Pimco sees 'insecure stability' era marked by escalating risks

Published Wed, Jun 1, 2016 · 02:51 PM

[LOS ANGELES] First came the "new normal," an era of subdued economic growth. It led to the "new neutral" scenario of lower central bank interest rates for longer.

Now, the world is entering a phase of rising risks as the effect of central-bank stimulus policies diminishes, according to a long-term forecast by Pacific Investment Management Co.

"You can think of it as insecure stability," Richard Clarida, Pimco's global strategic adviser, said in an interview. "We believe there are diminishing returns to monetary-policy activism. They may still be positive, but they're diminishing."

Pimco's outlook comes on the same day as the Organisation for Economic Cooperation and Development warned that the global economy is slipping into a self-fulfilling "low-growth trap" where ultra-loose monetary policy risks doing more harm than good. While global growth is just fast enough to keep economies from stalling, there are no evident sources of productivity increases or organic demand to support a more robust expansion, Pimco said.
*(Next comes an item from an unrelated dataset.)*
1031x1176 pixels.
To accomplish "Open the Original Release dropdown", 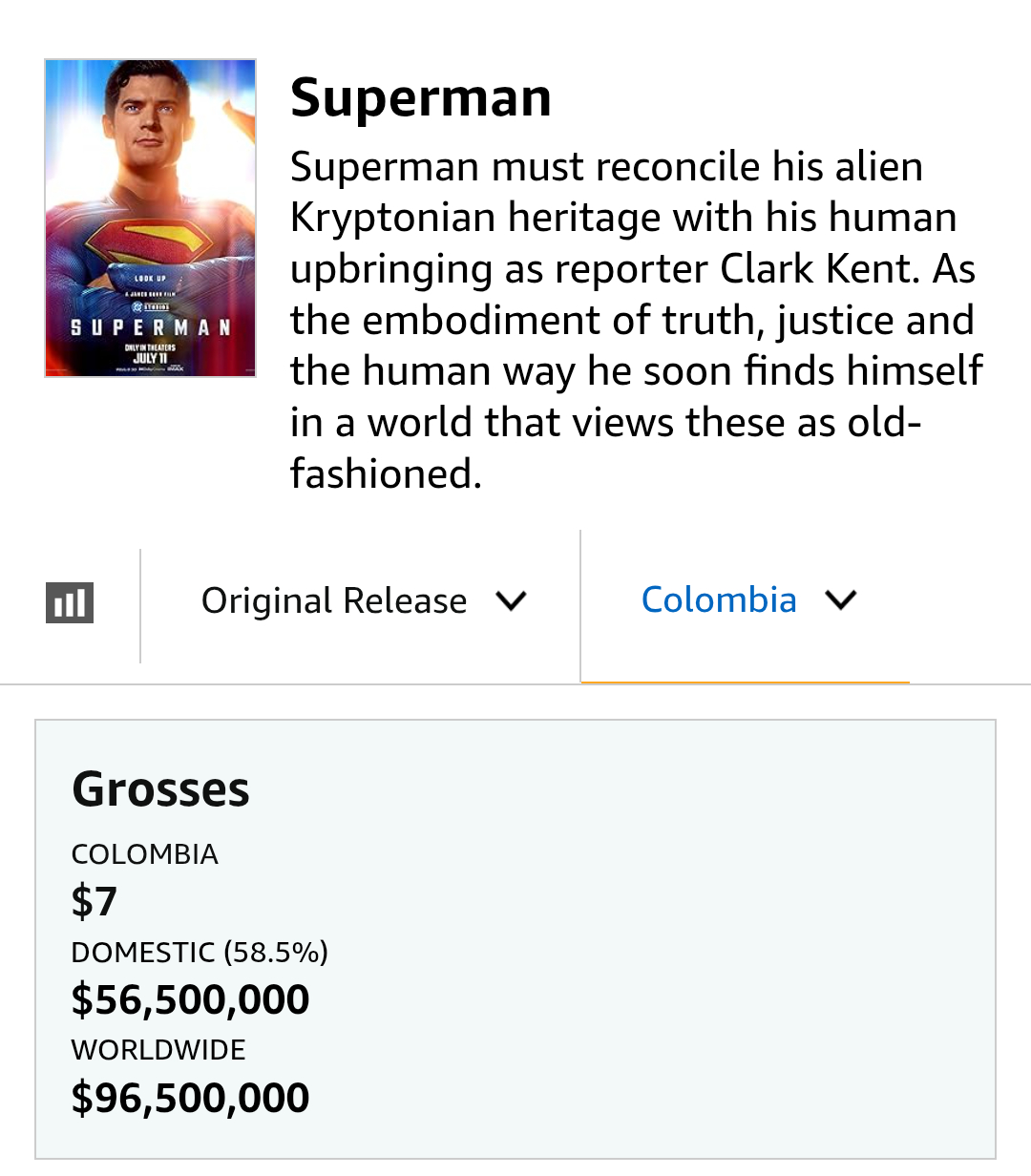I will (x=363, y=601).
Pimco published its three-to-five-year outlook Wednesday based on discussions and presentations at its annual secular forum in May in Newport Beach, California. The firm popularized the term new normal after a forum following the 2008 financial crisis to describe a protracted period of below-average economic growth, heightened government intervention and increasing clout for emerging-market economies. In 2014, it refined the outlook by arguing that central banks' "neutral" policy rate had moved lower than it was before the crisis.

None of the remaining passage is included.